» **EXERCISE SET**
1. Translate this sentence from the BMS report announcement into Spanish: "BMS, an independent specialist insurance and reinsurance broker, today announced the release of the fourth edition of its global Private Equity, M&A and Tax (PEMAT) report."
2. Answer these questions using the BMS report announcement:
(a) Which edition of the PEMAT report is being released?
(b) By what percentage did overall enquiries for the BMS PEMAT team increase in 2023 compared with 2022?
(c) Which markets were the most stable?
3. Write the next paragraph of the BMS report announcement, picking up after its final sentence.

» **SOURCE DOCUMENT**
Asia, the Middle East, and India were the most stable markets. Asia saw an influx of new insurers and exhibited a broader risk appetite, and while the Middle East and India saw a decrease in the overall number of deals, an increase in $1bn+ enterprise value deals saw the value of transactions remain close to 2022
BMS, an independent specialist insurance and reinsurance broker, today announced the release of the fourth edition of its global Private Equity, M&A and Tax (PEMAT) report.
As predicted in last year’s report, 2023 saw dealmakers and insurers manage the fallout from the Covid-19 pandemic, as well as the emergence of macro developments such as geopolitical tensions and increased regulatory scrutiny, leading to a soft M&A insurance market.
Looking to 2024 however, there are reasons to be optimistic. Private equity funds have been able to increase their committed but unallocated funds, and 2023 saw a 21% increase in overall enquiries for the BMS PEMAT team compared with 2022, suggesting that there is a strong transaction appetite and that dealmakers have the capacity to make up for an inactive year.

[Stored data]

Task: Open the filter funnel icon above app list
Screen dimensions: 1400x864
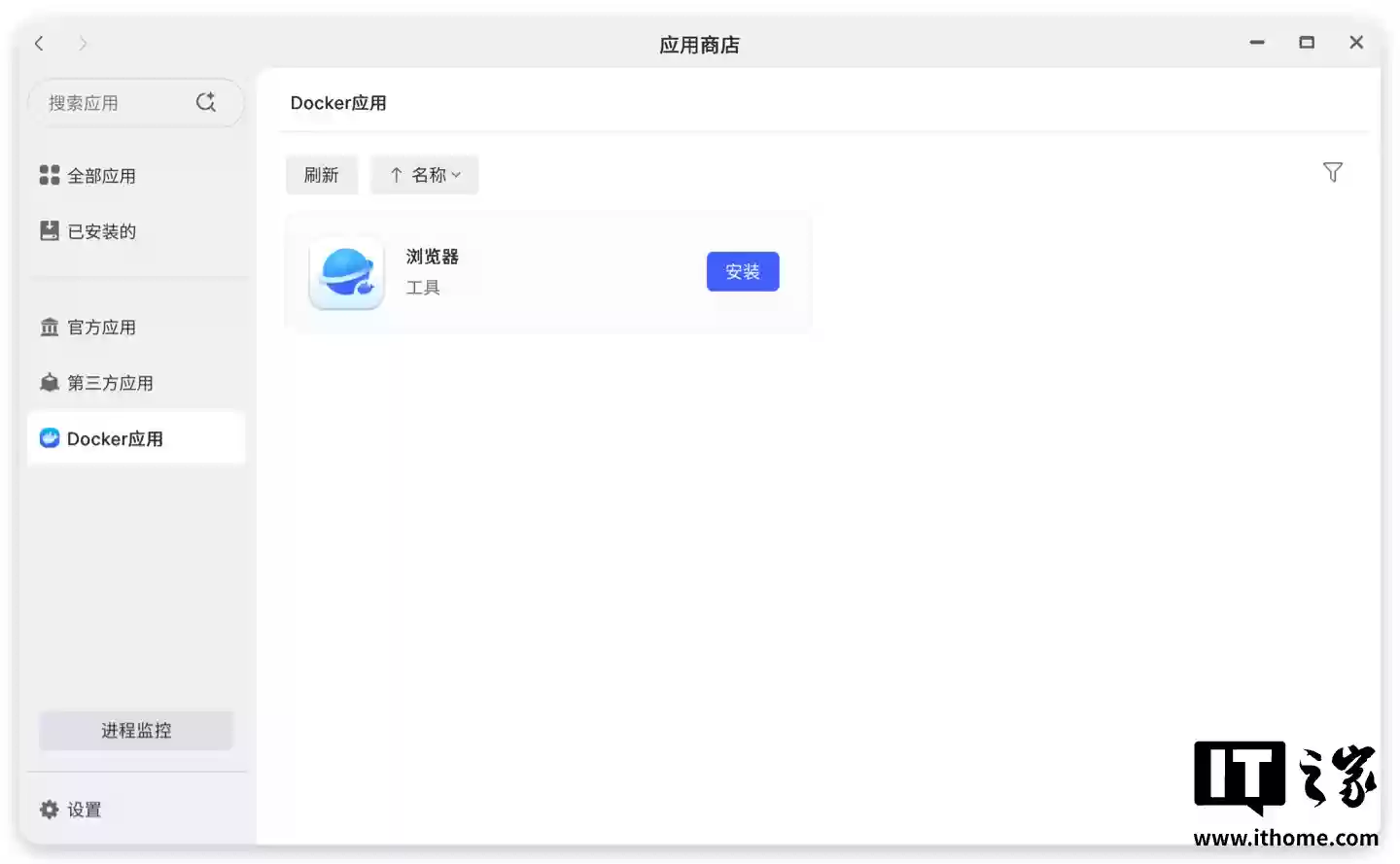Action: 1332,171
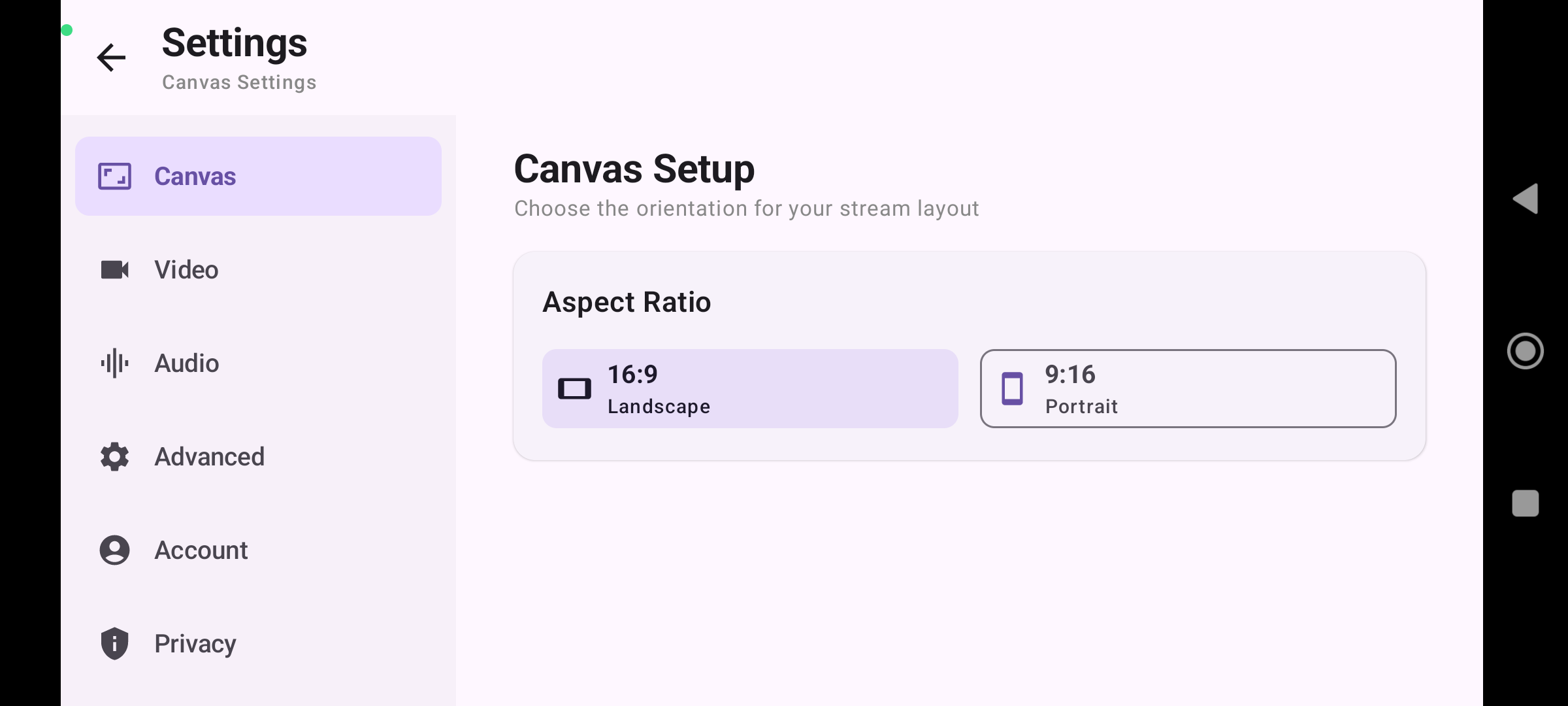Select the Canvas tab label
The height and width of the screenshot is (706, 1568).
pyautogui.click(x=195, y=176)
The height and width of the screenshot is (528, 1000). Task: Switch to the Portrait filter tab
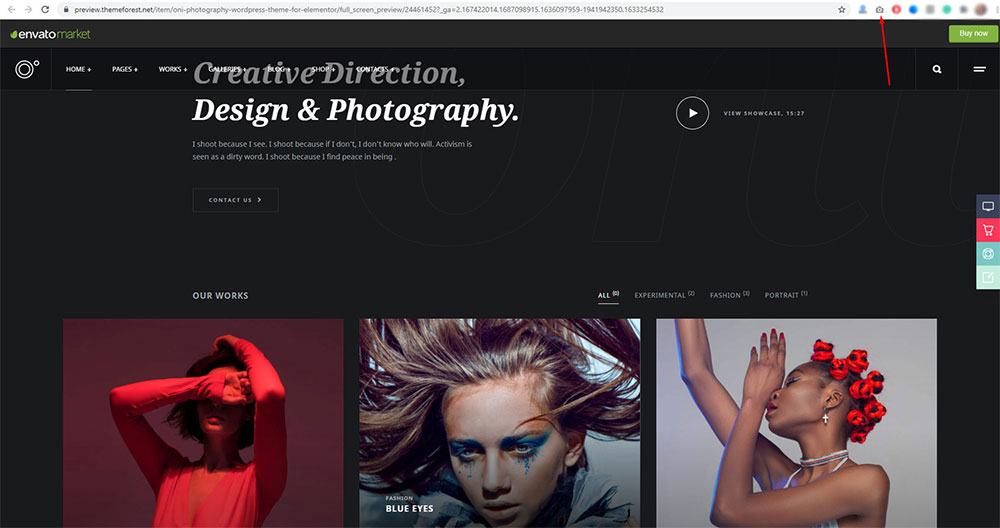(783, 296)
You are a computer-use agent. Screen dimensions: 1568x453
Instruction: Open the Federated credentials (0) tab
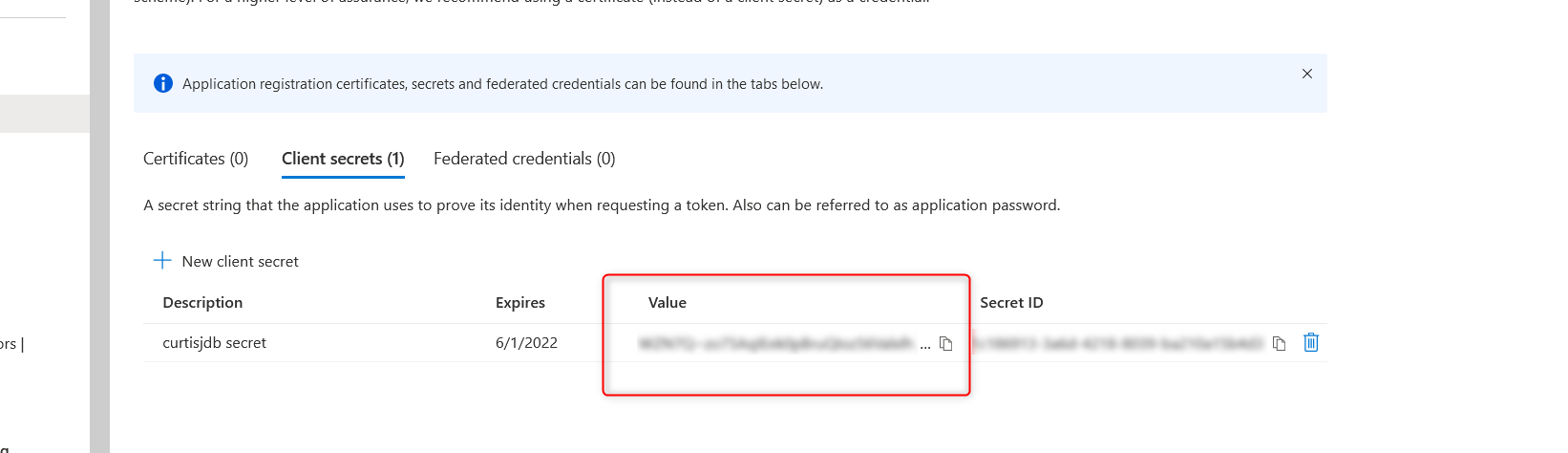tap(524, 159)
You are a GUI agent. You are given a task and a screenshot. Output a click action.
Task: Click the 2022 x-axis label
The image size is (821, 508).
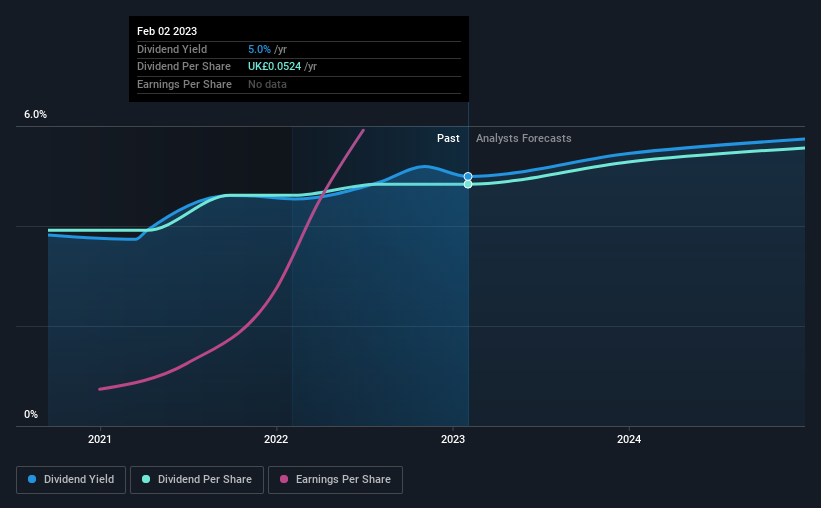[x=276, y=439]
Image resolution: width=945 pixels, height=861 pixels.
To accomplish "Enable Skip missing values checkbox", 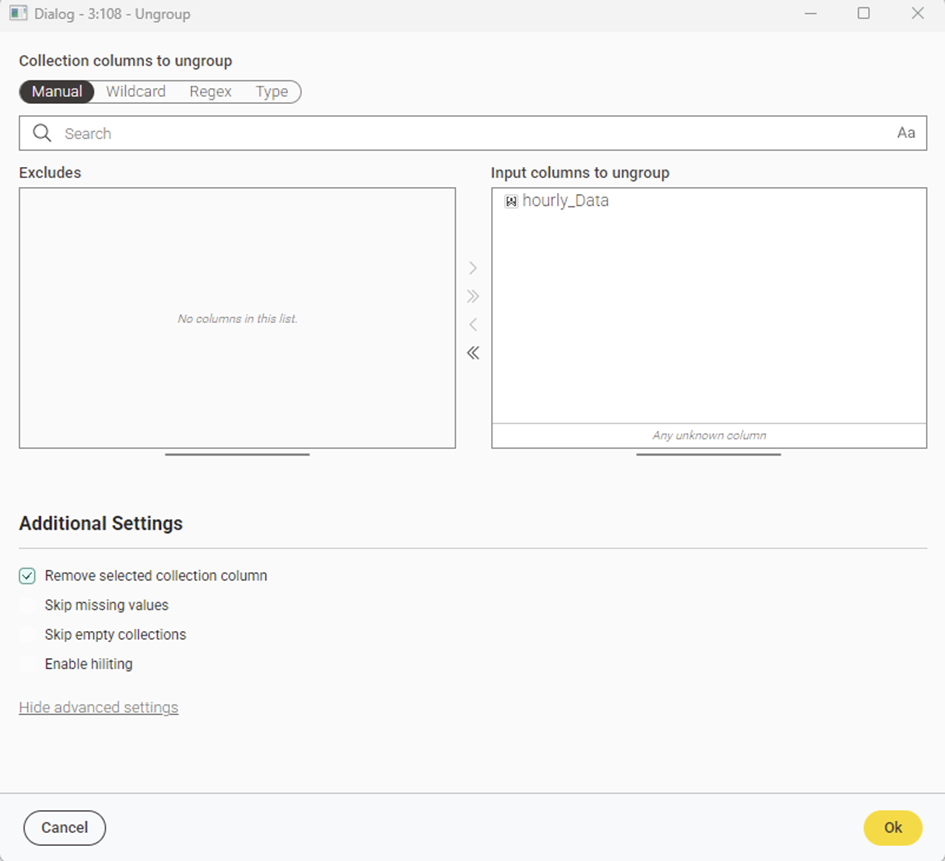I will [27, 605].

» **YOUR WRITTEN ANSWERS**
1. BMS, un corredor independiente especializado en seguros y reaseguros, anunció hoy la publicación de la cuarta edición de su informe global de Capital Privado, Fusiones y Adquisiciones e Impuestos (PEMAT).

2.
(a) The fourth edition.
(b) 21%.
(c) Asia, the Middle East, and India.

3.
Tan Pawar, Managing Director and Head of Private Equity, M&A and Tax at BMS, said: “The market in 2023 was suppressed by challenging socio-economic and geopolitical developments and with those circumstances going nowhere fast and several upcoming elections, they will continue to influence deal flow. However, 2024 promises to be dynamic. Reduced interest rates and substantial dry powder within PE houses are likely to stimulate investment activity. At the same time, the appeal of emerging markets, as well as the resilience of sectors like renewables and infrastructure, will keep market conditions evolving.”
Key findings
-The Middle East and India proved itself a stable geography for M&A activity in 2022 and 2023. 2023 saw a significant number of $1bn+ enterprise value deals in the region; as a result, despite a decline in the number of overall deals, the value of M&A transactions remained close to 2022 – a notable contrast to trends observed in other active M&A markets globally.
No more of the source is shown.